Robert Falcon Scott's birthplace



I ventured up to Outland Road to find the location of Robert Falcon Scott's birthplace. Scott was born at Outlands House, the family home, in the Parish of Stoke Damerel, in 1868. He was a distant descendant of Sir Walter Scott and he was the father of the naturalist, Peter Scott. Outlands has now long gone and St Bartholomew's Church stands in its place. Within the church is a piece of wood bearing Scott's name. In 1908, Scott had carved his name on a tree at Outlands, from where the wood was taken.

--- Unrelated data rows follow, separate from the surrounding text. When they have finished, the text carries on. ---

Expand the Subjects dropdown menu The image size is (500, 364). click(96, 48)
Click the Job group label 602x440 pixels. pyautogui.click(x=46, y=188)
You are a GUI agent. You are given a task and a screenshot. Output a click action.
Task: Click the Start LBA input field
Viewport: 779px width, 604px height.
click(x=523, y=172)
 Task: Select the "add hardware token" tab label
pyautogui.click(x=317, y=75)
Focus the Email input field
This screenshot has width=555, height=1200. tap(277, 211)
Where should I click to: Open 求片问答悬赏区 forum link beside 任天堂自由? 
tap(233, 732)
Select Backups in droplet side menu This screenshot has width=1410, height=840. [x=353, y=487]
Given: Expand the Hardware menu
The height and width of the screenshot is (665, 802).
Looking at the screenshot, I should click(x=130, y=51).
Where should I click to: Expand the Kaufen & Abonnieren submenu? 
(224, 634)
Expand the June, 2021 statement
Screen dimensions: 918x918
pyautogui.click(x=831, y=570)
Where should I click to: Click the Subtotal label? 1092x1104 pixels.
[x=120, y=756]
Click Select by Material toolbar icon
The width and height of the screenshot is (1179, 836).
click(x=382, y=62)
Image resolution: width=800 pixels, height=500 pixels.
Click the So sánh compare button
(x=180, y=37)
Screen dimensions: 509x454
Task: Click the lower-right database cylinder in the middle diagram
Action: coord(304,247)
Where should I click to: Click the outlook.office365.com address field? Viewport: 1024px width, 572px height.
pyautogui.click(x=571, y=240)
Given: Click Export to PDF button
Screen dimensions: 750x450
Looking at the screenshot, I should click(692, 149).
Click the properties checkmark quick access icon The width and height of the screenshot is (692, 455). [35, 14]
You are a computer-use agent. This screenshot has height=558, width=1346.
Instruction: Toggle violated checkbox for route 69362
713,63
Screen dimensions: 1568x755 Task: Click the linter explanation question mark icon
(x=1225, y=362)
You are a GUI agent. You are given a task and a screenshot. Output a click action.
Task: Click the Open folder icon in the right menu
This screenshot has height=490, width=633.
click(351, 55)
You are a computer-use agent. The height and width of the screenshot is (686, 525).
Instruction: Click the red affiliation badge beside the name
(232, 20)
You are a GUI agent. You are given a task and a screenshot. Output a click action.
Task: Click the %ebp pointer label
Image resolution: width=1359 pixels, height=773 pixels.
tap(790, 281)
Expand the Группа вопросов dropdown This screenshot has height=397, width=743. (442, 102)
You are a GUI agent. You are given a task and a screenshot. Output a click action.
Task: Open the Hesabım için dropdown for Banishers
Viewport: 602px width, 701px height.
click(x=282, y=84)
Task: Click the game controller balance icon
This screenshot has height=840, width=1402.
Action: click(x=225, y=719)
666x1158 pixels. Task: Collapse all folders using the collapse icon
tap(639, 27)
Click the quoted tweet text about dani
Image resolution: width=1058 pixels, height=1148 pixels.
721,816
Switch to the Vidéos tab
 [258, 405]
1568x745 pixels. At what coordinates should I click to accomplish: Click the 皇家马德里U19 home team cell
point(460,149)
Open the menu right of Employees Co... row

A plaque marks the spot where Outlands once stood, beside Scott Road, which reads: 'Scott of the Antarctic. On this site formerly stood Outlands, birthplace of Robert Falcon Scott. Born 6th June 1868. Scott died on his return from the South Pole which he reached on 17th January 1912.'
The plaque is quite tucked away and would be hard to find if you didn't know where it was. Being on a very busy road, it's passed hundreds of times a day without being noticed.
Scott was a British Naval Officer and explorer who led two expeditions to Antarctica. The first, the Discovery Expedition lasted three years and began in 1901. His second expedition, the Terra Nova Expedition, which commenced in 1910, is more well known and was the expedition where, unfortunately, he lost his life. Scott led a team of five men in a race to reach the South Pole. When he arrived on the 17th January 1912, he discovered that he had been beaten to the position by the Norwegian, Roald Amundsen and his team. Scott and his team, which included Edward Wilson, H R Bowers, Lawrence Oates and Edgar Evans, made their way back but died of a combination of the cold, hunger and exhaustion.
Scott was 43 when he died and his body, and that of his comrades, remain at the camp where he was found. A wooden cross was erected on top of a high cairn of snow which covered the camp.
A memorial stands to Scott at Mount Wise in Devonport.

Saturday 14 May 2011

Shopping in the 1960s



Every Saturday, we would head off into the town to get our weekly shopping. It seemed a very busy place back then with the pavements jammed with people. It was a time before superstores so everyone headed in to get all the food etc that they needed for the week. There was no pedestrianisation and the streets would be packed. Parking was always a job but we always seemed to either end up parked on the bomb site where Sainsbury's now stands or the bomb site where Toys R Us stands near Frankfort Gate. A man would wait at the entrance and issue us with a ticket (there were no machines back then). Dad would park up our Vauxhall Viva and we'd head off into town. We'd visit all the bigger shops but my favourite was Woolworth's. My memory might be playing tricks on me but many of the items seemed to be 6/6 including that painting of Kynance Cove that seemed to be on everyone's walls in the 1960s (now only found in charity shops and in doctor's surgeries!).
  

We would always end up at the Magnet Restaurant (as did everyone) for dinner. It was always quite busy and we'd go in and get a table for four. As far as I can remember, there was soup (usually oxtail), a roast and ice cream for afters. I'm sure there were other things on the menu but that's what I always had! The Magnet was very popular and I would always see kids from school with their parents there. My best friend's mum worked there at the time. BHS later opened a restaurant with a conveyor belt, which all the kids were fascinated by, so the Magnet lost some of its custom for a while. Back then, modern technology like conveyor belts were something only seen on programmes like Star Trek! Later, in the 70s, Plymouth got it's first fast food burger bar, a Wimpey! Dad would take me there to get a cheeseburger, which was 26p. You'd sit down and, if you were lucky, your cheeseburger would arrive about 40 minutes later. I loved them!
Anyway, after we left the Magnet, we'd do a bit more shopping, usually visiting shops like Spooners, Yeos, BHS, the Co-op, the Green Shield Stamp shop and Costers. If you were in any shop after 4.30pm, especially Woolworth's, a bell would go off to tell you that the shop would soon be closing.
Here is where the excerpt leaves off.